From 1936 through 1944, money (measured by currency in circulation plus total bank deposits) rose somewhat more than sixfold (Table 2). Despite this rise in money, price controls restrained the rise in the official consumer price index to only 14 percent from 1936 through 1944. Germany therefore ended the war with suppressed inflation. The Allies kept Hitler’s price freeze in effect during the postwar occupation. Goods traded on the black market or through barter because no one wanted to exchange goods for marks at the artificially low price level.

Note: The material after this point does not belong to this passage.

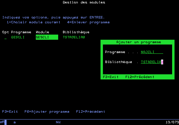The height and width of the screenshot is (125, 179).
Task: Click the MA status indicator
Action: pyautogui.click(x=2, y=122)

Fortunately for our purposes, this paper goes directly into the implications of this with respect to bread:
Germans used nylon stockings, American cigarettes, and Parker pens for currency. For example, in 1945, ten cigarettes could be exchanged for 1,500 grams of bread and two pairs of stockings for 1.5 pounds of butter (Haus der Geschichte).
(The reference to Haus der Geschichte is to the exhibits in the museum of modern German history in Bonn, so presumably this is for West Germany only)
So what this tells us is that, unless you had a ration card for it and a bit of luck, you couldn't get bread for Marks before it sold out. You'd have to buy it from the black market (think of it as "bread scalpers"). Assuming a loaf weighs about 250 grams, the going price was about 1 and 1/3 cigarettes for a loaf.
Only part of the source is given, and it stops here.